Advantages of long term care diversification
Long term care diversification ensures continuity of care from the acute medical service institutions to the long term care facilities as mechanisms of transferring a patient from one facility to another have been put into place. In cases where one needs to be discharged from hospital to their home, they are assured of medical and nursing care at home through the home health services and even nursing homes and other options that will provide for LTC services. Home based care ensures that the significant others get the opportunity to take part (actively) in the care of their loved ones as the patient leaves with them in the home (Branch, p. 305). The health institutions normally realize increased revenues as a result of funds accrued from increased ancillary services. Diversification also ensures establishment of a referral network which is both internal and external; more funds are raised from this, long term care by it self generates extra income for the health facility. The customers also benefit from shortened length of stay in hospitals as a result of quality of care. Other advantages include improving the image of the institution by being responsive to the needs of the patient, improving bonding and not viewed as abandoning those who need LTC. Economies of scale are also realized as the institutions purchasing power is highly increased and therefore can buy in equipments and supplies in bulk (Brown, pp. 128-129).
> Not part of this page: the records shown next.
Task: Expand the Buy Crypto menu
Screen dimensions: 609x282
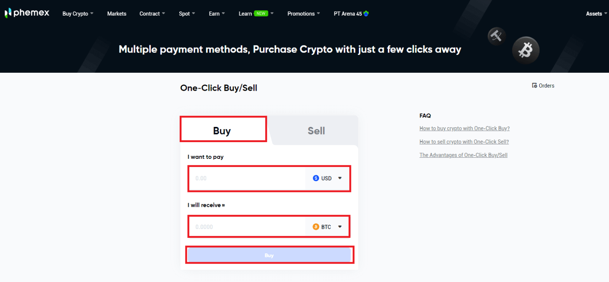Action: click(x=78, y=14)
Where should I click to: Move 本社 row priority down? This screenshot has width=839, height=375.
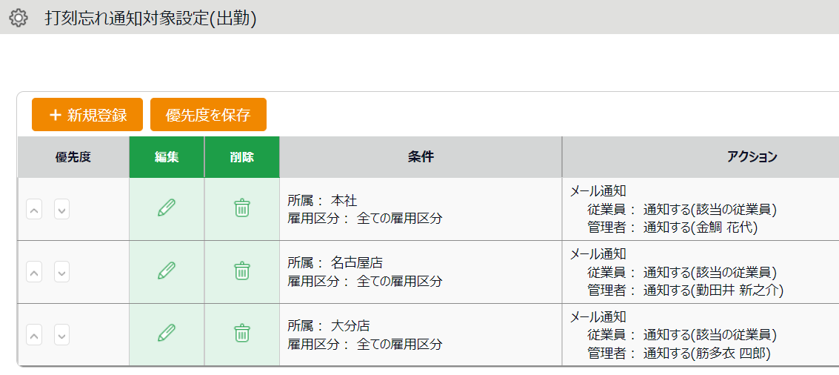coord(62,210)
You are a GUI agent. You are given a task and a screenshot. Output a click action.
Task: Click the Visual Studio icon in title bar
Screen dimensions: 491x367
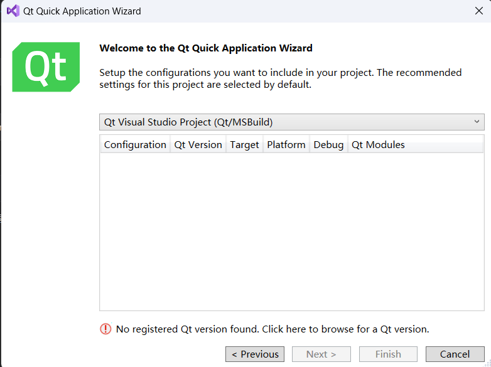tap(13, 11)
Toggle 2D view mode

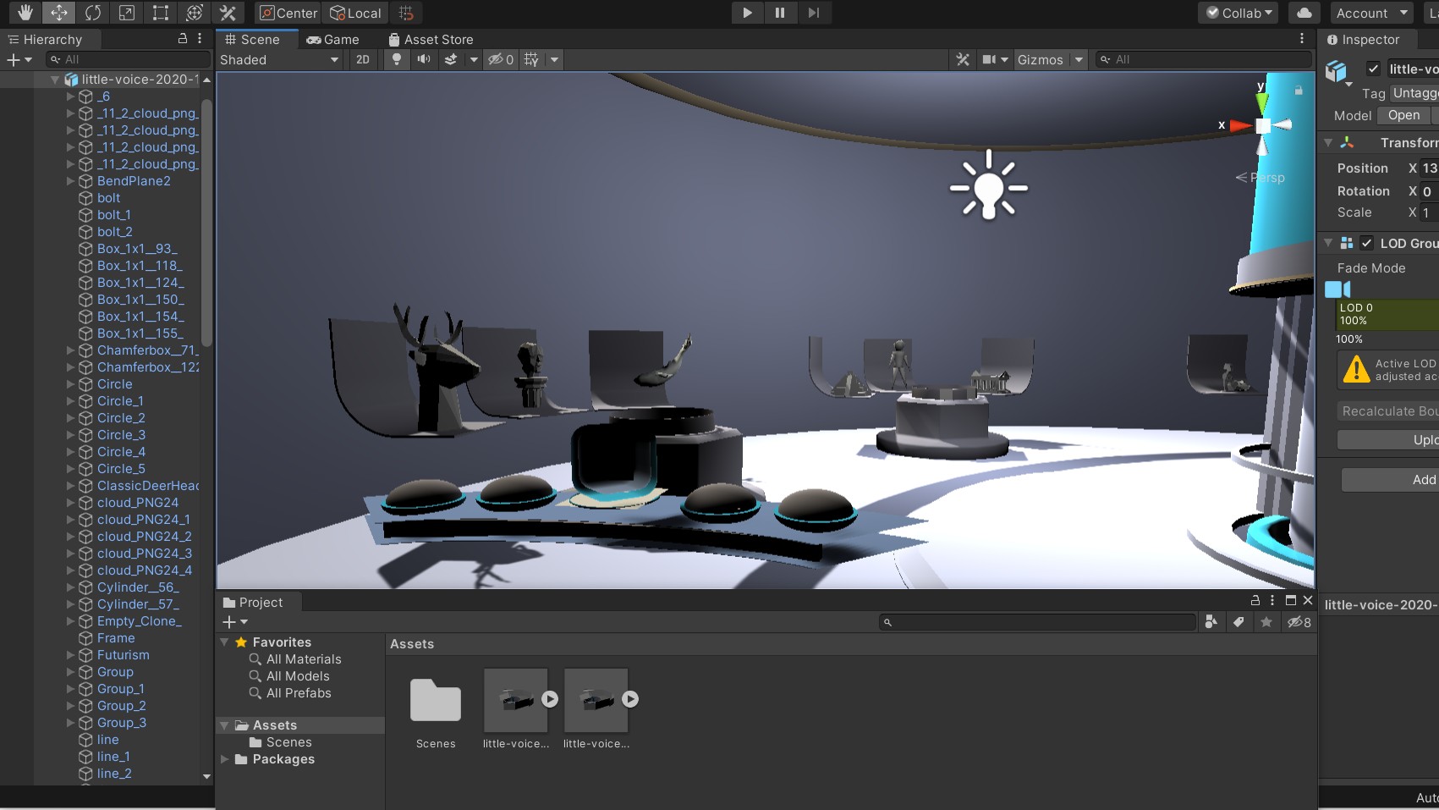pos(363,59)
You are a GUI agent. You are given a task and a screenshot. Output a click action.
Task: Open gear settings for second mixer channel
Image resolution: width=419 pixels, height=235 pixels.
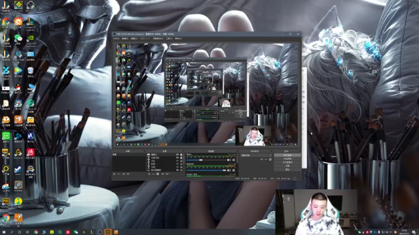pos(234,170)
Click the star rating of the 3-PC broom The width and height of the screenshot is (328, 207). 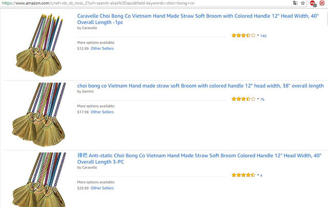tap(243, 175)
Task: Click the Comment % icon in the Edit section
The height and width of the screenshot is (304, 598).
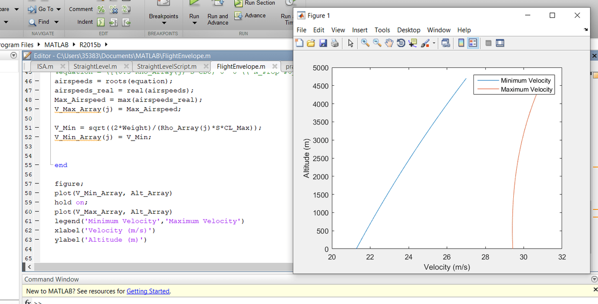Action: click(101, 9)
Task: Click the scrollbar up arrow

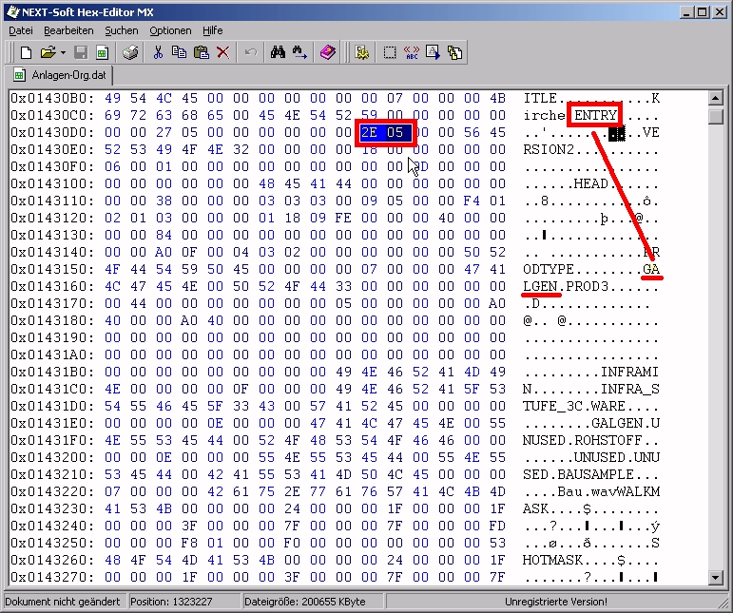Action: (x=717, y=98)
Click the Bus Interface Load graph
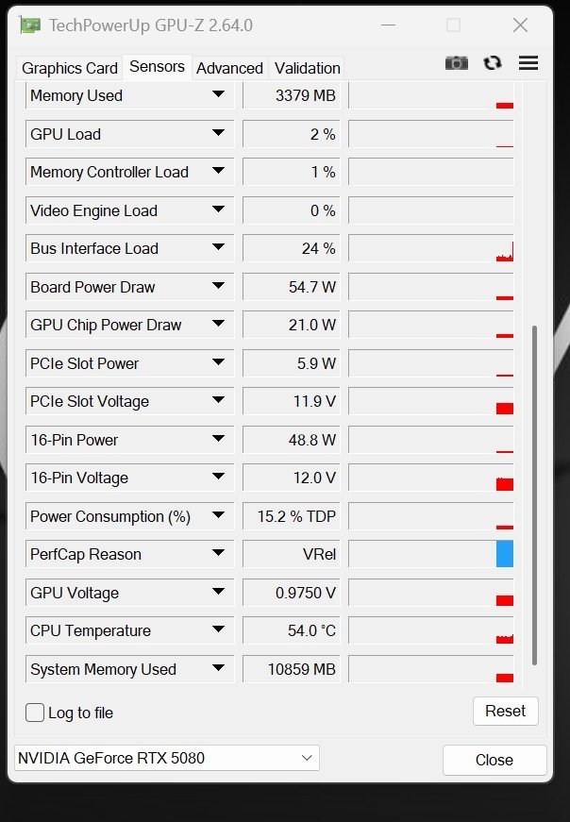This screenshot has height=822, width=570. 430,248
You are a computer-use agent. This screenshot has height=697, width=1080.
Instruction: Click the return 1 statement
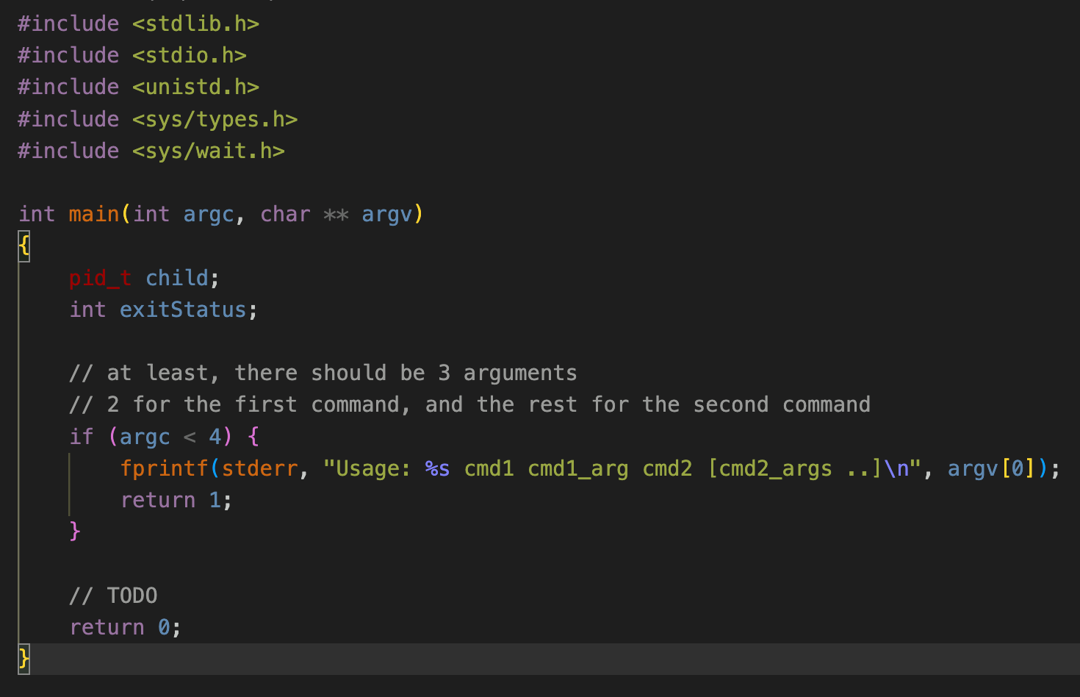[x=175, y=499]
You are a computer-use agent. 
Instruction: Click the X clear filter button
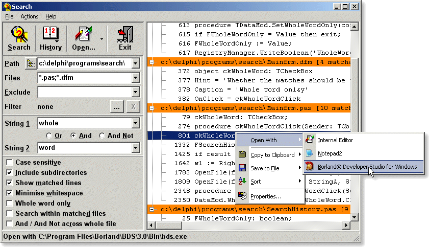(132, 107)
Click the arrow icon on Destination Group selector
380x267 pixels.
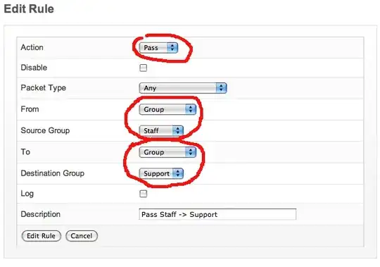178,173
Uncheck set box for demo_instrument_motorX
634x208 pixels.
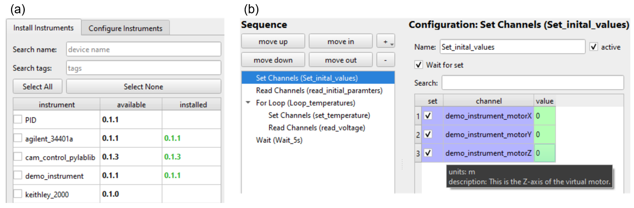pos(428,116)

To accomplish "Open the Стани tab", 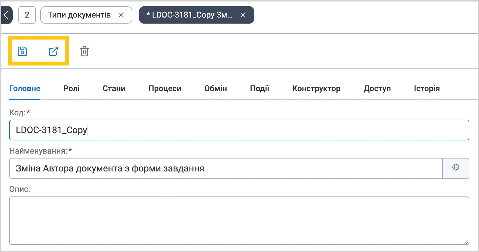I will [114, 88].
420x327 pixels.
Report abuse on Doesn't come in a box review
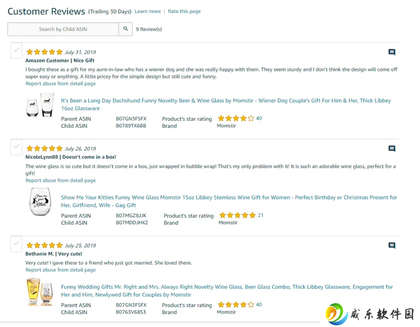coord(61,180)
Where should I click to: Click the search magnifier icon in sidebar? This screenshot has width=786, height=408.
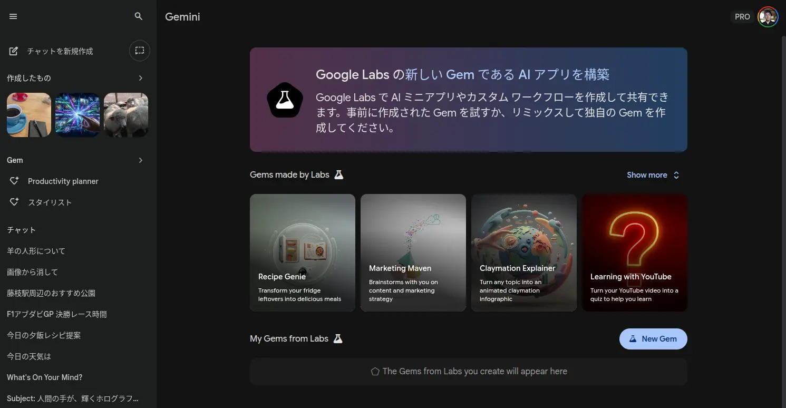click(139, 16)
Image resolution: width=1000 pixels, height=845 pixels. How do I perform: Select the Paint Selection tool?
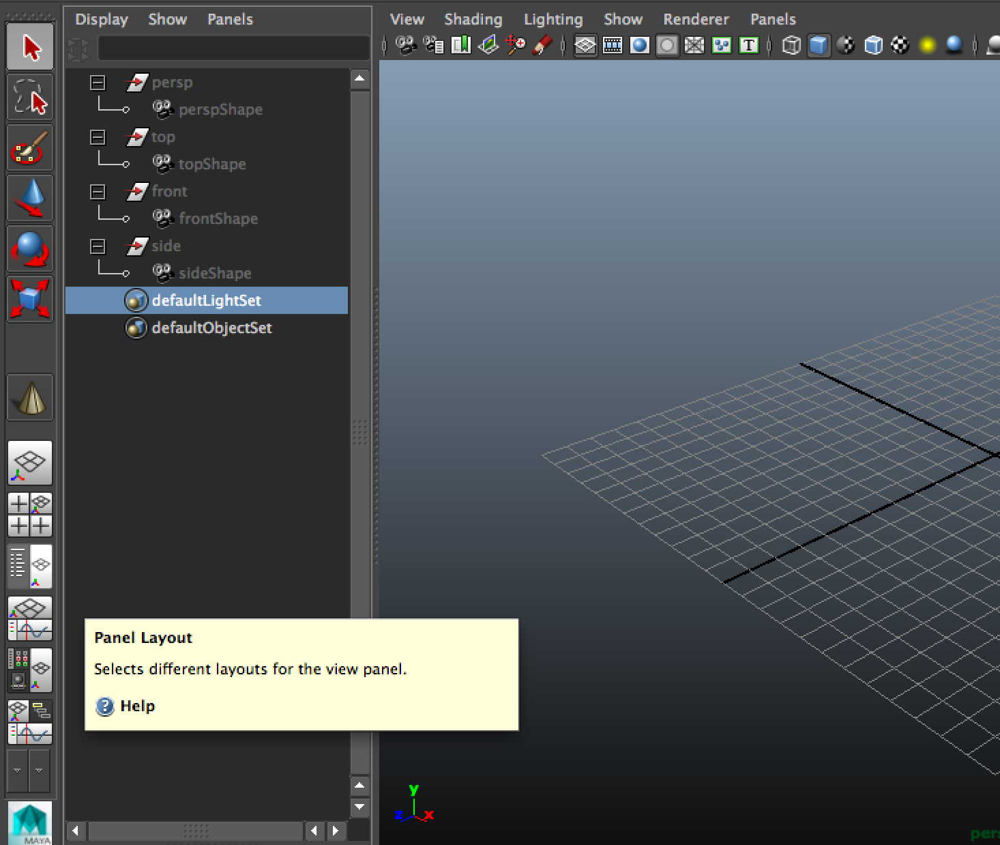click(30, 147)
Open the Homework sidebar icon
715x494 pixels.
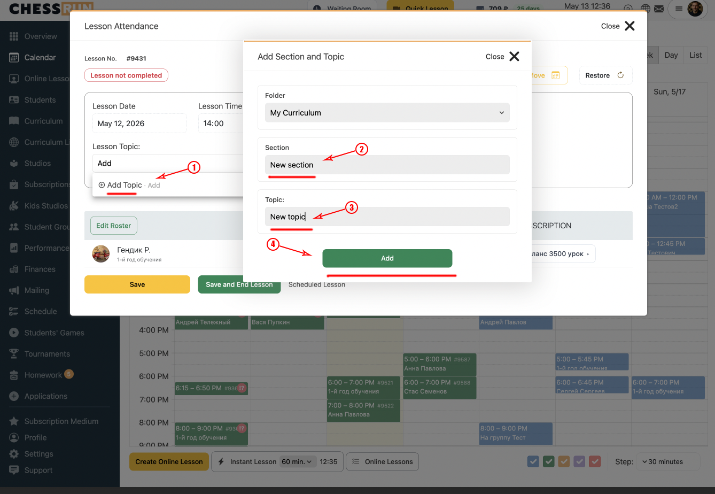pos(14,375)
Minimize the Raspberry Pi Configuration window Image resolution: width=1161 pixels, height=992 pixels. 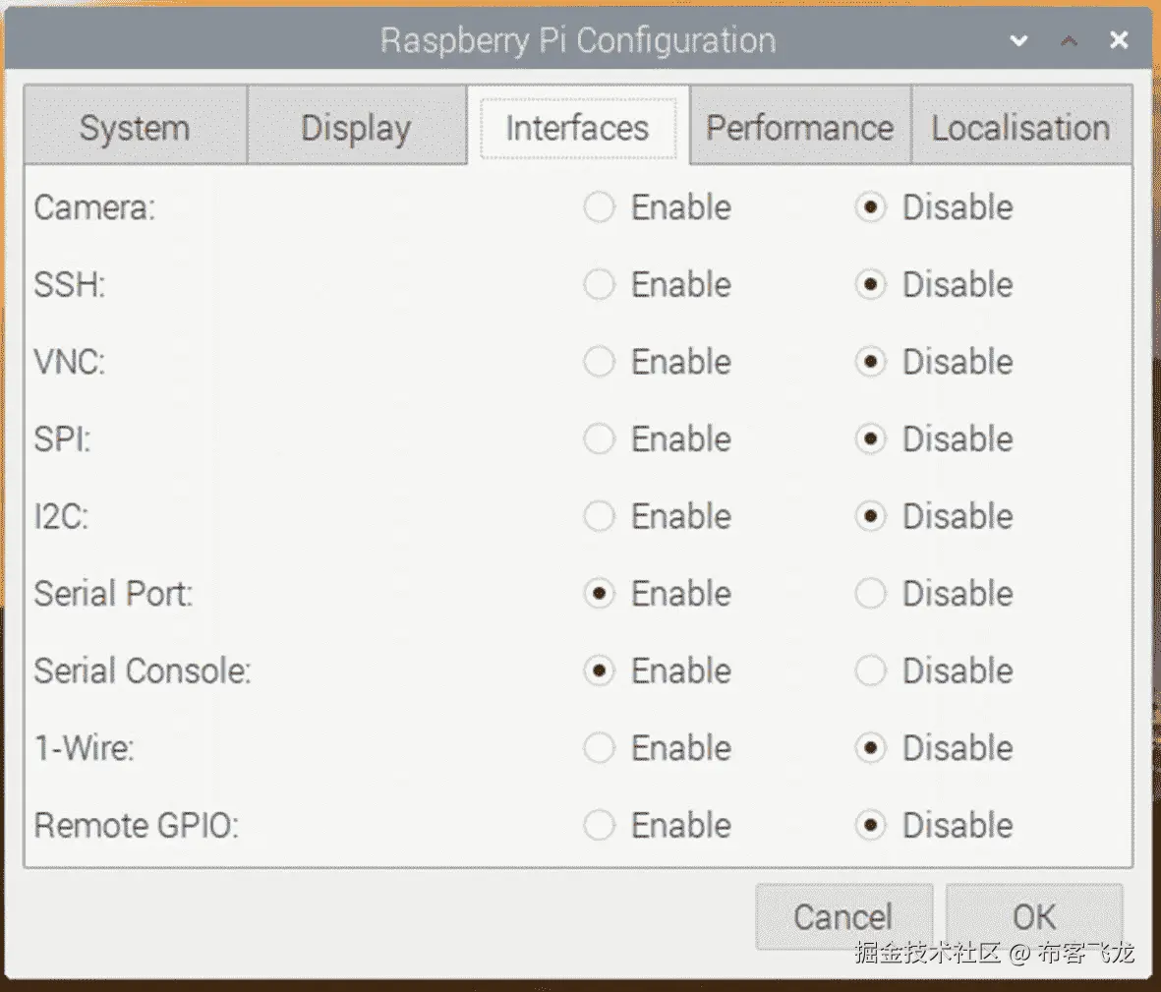(1019, 41)
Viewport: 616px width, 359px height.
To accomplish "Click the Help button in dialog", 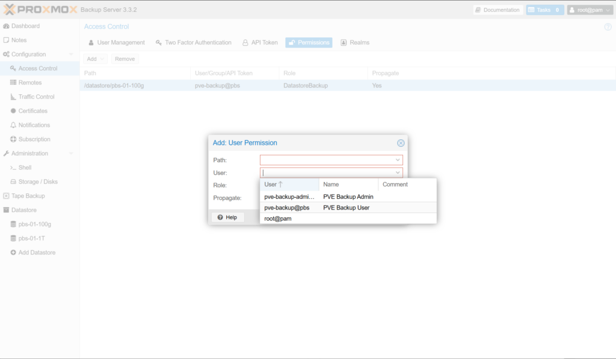I will (227, 217).
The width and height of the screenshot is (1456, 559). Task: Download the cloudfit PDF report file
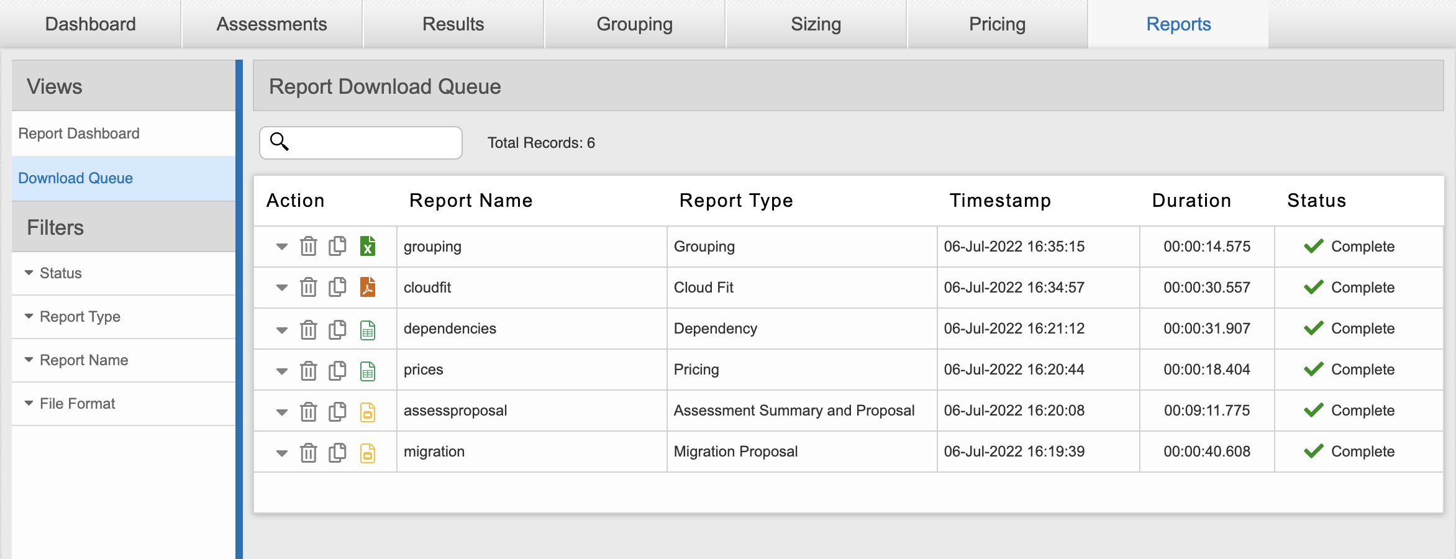coord(368,287)
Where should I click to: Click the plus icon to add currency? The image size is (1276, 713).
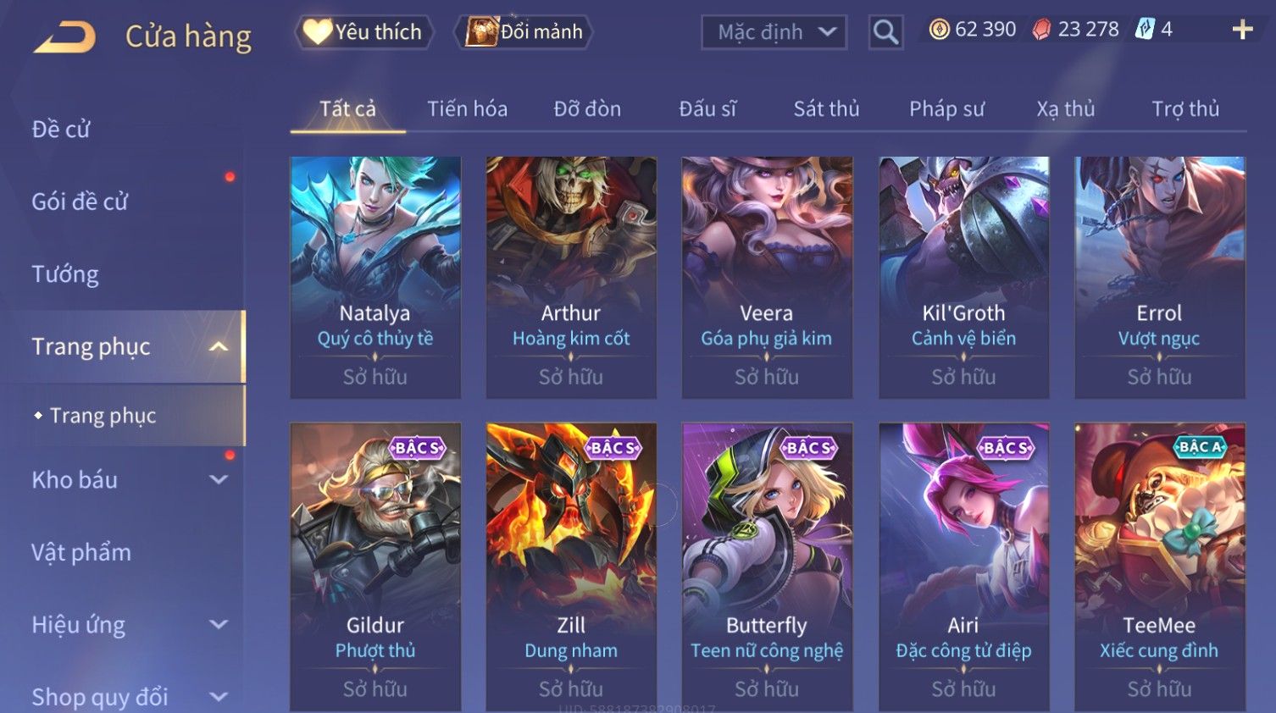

Disadvantages of long term care diversification
The disadvantages associated with long term care diversification include but not limited to the following. Loss of working hours that is translated into low productivity. This aspect is explained by Cashdollar (67) as many workers belong o the “sandwich generation” who are either directly involved in the long term care. This includes stress and anxiety that takes place in the work place. Another issue with LTC diversification is the question of quality of LTC and as Kane, (pp. 295-296) notes that different people with identical data are divided on actual quality of all forms of LTC. This shows that there a big loop hole in LTC services. Those people who cannot afford LTC services and at the same time cannot afford insurance cover are not able to get LTC services; this locks them out as they cannot buy the services.
LTC diversification should be encouraged as populations in need of LTC are growing rapidly. Diversification should be controlled and monitored to ensure quality services and customer satisfaction.
- “What is long term care?” All About Long Term Care. 2007. Web.
- Branch, L. G. “Community Long-term Care Services”. The Gerontologist 41 (3), 2001.
- Brown, M. Health care management: Strategy, structure and process. New York: Aspen Publishers, 2008.
- Cashdollar, W. “Care for the Long term”. Association Management 53 (9), 2001.
- Kane, R. A. Long-term care and a good quality of life: Bringing them closer together. The Gerontologist 41 (3); 2293-303, 2001.
- Shah A., Fennell, M., & Mor, V. “Hospital diversification into long-term care”.
- Health care management review, 26(3):86-100. 2001.